Proton Irradiation Experiment for X-ray Charge-Coupled Devices of the Monitor of All-Sky X-ray Image Mission Onboard the International Space Station: I. Experimental Setup and Measurement of the Charge Transfer Inefficiency

We have investigated the radiation damage effects on a charge-cloupled device (CCD) to be employed in the Japanese X-ray astronomy mission including the monitor of all-sky X-ray image (MAXI) onboard the international space station (ISS). Since low-energy protons release their energy mainly at the charge transfer channel, resulting in a decrease of the charge transfer efficiency, we focused on low-energy protons in our experiments.

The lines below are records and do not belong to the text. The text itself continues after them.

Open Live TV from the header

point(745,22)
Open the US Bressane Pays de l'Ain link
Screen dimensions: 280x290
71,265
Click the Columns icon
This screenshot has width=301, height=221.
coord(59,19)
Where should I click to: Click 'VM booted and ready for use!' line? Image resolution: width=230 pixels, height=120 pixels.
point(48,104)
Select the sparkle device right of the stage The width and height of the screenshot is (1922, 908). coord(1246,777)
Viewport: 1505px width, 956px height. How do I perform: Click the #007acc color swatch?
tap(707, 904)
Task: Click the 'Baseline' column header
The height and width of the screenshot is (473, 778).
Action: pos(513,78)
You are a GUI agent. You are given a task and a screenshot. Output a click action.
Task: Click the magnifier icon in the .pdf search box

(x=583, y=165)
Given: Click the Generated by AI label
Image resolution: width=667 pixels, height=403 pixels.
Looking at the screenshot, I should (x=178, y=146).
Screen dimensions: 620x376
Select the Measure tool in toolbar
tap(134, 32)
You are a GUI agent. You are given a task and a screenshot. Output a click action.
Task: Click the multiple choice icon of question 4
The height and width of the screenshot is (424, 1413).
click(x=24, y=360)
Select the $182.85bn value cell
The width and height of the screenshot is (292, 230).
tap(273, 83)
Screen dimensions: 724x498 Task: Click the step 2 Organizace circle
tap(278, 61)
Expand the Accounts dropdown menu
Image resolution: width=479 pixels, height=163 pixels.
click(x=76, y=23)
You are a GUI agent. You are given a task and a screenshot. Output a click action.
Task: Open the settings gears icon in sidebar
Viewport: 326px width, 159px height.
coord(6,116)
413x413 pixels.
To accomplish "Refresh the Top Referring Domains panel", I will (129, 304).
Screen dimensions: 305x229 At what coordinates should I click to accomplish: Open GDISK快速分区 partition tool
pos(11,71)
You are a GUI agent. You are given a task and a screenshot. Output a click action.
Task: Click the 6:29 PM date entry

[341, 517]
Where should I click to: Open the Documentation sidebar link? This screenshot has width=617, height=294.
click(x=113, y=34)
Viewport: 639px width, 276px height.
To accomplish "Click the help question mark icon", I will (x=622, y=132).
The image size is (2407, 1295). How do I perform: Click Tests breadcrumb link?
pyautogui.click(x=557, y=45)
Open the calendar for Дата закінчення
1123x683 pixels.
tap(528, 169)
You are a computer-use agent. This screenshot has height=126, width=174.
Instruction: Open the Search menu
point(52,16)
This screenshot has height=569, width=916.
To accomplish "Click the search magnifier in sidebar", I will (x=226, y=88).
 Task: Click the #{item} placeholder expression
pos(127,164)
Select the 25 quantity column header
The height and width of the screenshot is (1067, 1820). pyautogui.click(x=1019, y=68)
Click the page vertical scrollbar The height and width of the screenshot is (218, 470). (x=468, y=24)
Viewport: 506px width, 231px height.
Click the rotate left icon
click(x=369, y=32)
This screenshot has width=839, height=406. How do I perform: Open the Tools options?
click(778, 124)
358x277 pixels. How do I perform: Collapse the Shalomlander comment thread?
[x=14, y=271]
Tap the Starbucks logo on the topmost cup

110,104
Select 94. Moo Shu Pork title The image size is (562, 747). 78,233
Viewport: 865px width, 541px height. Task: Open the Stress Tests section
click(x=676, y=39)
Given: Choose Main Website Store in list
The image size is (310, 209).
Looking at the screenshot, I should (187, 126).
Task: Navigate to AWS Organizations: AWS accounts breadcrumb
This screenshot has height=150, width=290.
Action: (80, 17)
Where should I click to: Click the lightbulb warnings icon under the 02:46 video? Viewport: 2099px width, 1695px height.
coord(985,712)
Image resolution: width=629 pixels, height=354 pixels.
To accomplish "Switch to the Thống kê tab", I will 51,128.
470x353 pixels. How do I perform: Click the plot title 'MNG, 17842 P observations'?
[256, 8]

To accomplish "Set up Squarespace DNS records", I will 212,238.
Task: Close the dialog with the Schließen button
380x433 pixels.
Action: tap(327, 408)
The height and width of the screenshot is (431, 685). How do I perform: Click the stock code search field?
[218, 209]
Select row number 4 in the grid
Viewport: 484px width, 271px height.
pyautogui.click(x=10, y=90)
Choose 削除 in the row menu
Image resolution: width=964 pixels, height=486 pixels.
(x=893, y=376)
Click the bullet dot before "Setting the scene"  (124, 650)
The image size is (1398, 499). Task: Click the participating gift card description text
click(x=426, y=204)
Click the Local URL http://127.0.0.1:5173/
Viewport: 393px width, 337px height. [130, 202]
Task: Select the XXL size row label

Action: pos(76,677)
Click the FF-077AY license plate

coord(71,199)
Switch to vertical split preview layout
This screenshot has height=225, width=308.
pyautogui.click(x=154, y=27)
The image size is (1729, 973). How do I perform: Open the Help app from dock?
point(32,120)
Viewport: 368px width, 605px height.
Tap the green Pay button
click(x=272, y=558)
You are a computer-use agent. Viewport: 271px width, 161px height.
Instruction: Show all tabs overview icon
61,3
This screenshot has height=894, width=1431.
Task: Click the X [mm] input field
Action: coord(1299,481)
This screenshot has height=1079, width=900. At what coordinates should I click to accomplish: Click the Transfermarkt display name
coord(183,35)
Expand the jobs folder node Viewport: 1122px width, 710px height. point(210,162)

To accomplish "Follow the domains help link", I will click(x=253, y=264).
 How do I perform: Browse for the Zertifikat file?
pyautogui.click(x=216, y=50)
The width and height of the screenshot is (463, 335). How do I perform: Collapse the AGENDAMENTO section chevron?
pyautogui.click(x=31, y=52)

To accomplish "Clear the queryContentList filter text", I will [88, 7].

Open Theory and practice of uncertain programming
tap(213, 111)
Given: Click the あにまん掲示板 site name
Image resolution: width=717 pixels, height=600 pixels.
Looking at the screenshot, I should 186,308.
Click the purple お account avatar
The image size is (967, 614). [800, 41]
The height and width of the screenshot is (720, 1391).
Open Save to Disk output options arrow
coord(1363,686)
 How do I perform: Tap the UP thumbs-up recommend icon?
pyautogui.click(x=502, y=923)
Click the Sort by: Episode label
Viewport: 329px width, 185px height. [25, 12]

A 171 keV to 3.91 MeV proton beam was irradiated onto a given device. We measured the degradation of the charge transfer inefficiency (CTI) as a function of incremental fluence. A 292 keV proton beam degraded the CTI critically. Taking into account the proton energy dependence of the CTI, we confirmed that the transfer channel has the lowest radiation tolerance. We have also developed different device architectures to reduce the radiation damage in orbit. Among them, the “notch” CCD, in which the buried channel implant concentration is increased, resulting in a potential well deeper than outside, has a three times higher radiation tolerance than that of the normal CCD. We then estimated the CTI of the CCD in the orbit of the ISS, considering the proton energy spectrum. The CTI value is estimated to be 1.1 ×10-5 per transfer after two years of mission life in the worst case analysis if the highest radiation tolerant device is employed. This value is well within the acceptable limit and we have confirmed the high radiation-tolerance of CCDs for the MAXI mission.